The invention also provides a motor, which comprises a rotor 400 and the stator, wherein the rotor 400 is rotatably arranged in the stator. Further, the rotor 400 includes a rotor 400 core, a magnet slot provided on the rotor 400 core, and a permanent magnet 410 inserted in the magnet slot.

Optionally, the rotor 400 is provided with X permanent magnets 410 at intervals, the permanent magnets 410 bend towards the direction away from the center of the stator, and X is more than or equal to 6 and less than or equal to 10; specifically, the polarities of any two adjacent permanent magnets 410 are opposite, and the X permanent magnets 410 are alternately distributed along the circumferential direction of the rotor 400 core according to the N-pole and S-pole.

The material of the permanent magnet 410 is a low remanence material, specifically, a material with a smaller remanence, such as a ferrite sintered magnet, a ferrite bonded magnet, or the like. This is because the rare earth magnets are expensive, and ferrite magnets are relatively more expensive, which reduces the cost of the rotor 400.

The present solution limits the number X of permanent magnets 410 on the rotor 400 to between 6 and 10, which can make the electrical frequency higher, thereby increasing the counter potential of the motor.

The invention also provides a compressor, which comprises a motor, wherein the specific structure of the motor refers to the embodiment, and as the compressor adopts all the technical schemes of all the embodiments, the compressor at least has all the beneficial effects brought by the technical schemes of the embodiments, and the description is omitted herein.

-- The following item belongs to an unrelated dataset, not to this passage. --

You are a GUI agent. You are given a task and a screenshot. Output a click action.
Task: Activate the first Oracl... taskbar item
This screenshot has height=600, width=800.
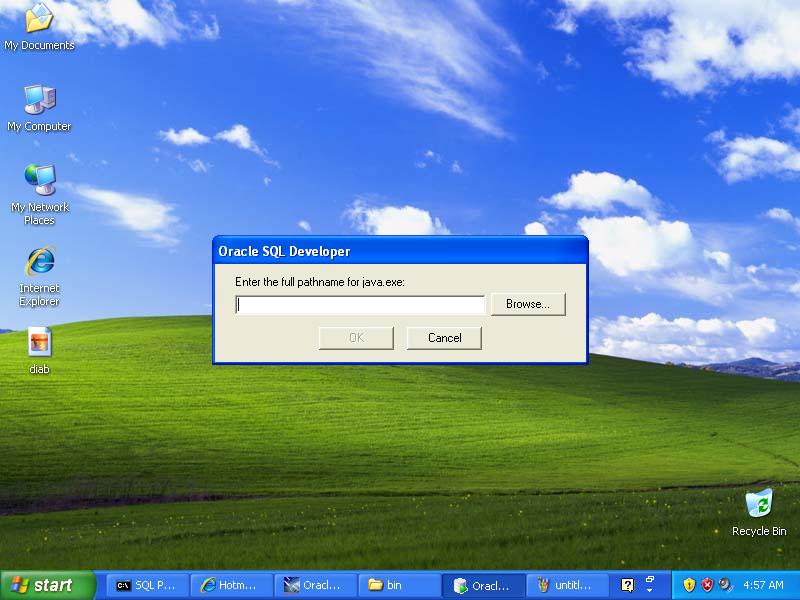click(x=314, y=585)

The foregoing description is only of the optional embodiments of the present invention, and is not intended to limit the scope of the invention, and all the equivalent structural changes made by the description of the present invention and the accompanying drawings or the direct/indirect application in other related technical fields are included in the scope of the invention.

Claims (10)

1. A stator, comprising:

the stator iron core comprises yoke parts and a plurality of tooth parts which are arranged at intervals along the circumferential direction of the yoke parts, wherein Q winding grooves are formed between the yoke parts and any two tooth parts in a surrounding mode, and the circumference of each winding groove is Z;

the insulation piece is arranged on the groove wall of the winding groove, and the thickness of the insulation piece is d;

The electromagnetic wire is wound on the tooth part, the ratio of the contact area of the electromagnetic wire and the insulating piece to the total area of the insulating piece is w, and the relation among H, Q, Z, d and w is as follows: 0.05< (d x k)/(1000 x u x f x epsilon x Z x H x Q x w) <0.2;

U is withstand voltage test voltage, f is power frequency, epsilon is dielectric constant of the insulating piece, and k is electrostatic constant.

2. The stator of claim 1, wherein w ranges from: w is more than or equal to 0.3 and less than or equal to 0.6.

3. The stator according to claim 1, wherein the axial direction height H of the stator core ranges from 85 mm.ltoreq.h.ltoreq.140 mm.

4. A stator according to claim 3, wherein said insulating members project toward end surfaces of opposite ends of said stator core, and wherein a height of said insulating members projecting toward said end surfaces of said stator core is h, said h ranging from: h is more than or equal to 3mm and less than or equal to 6mm.

5. The stator of claim 1 wherein the material of the insulator is PET.

6. The stator of claim 5, wherein the insulator is integrally formed.

7. The stator of claim 6, wherein the insulator is snapped into a slot wall of the winding slot.

8. An electric machine comprising a rotor and a stator as claimed in any one of claims 1 to 7, the rotor being rotatably arranged within the stator.

9. The motor of claim 8, wherein the rotor is provided with X permanent magnets at intervals, the permanent magnets are bent in a direction away from the center of the stator, and the range of X is 6-10.

10. A compressor comprising a motor as claimed in claim 8 or 9.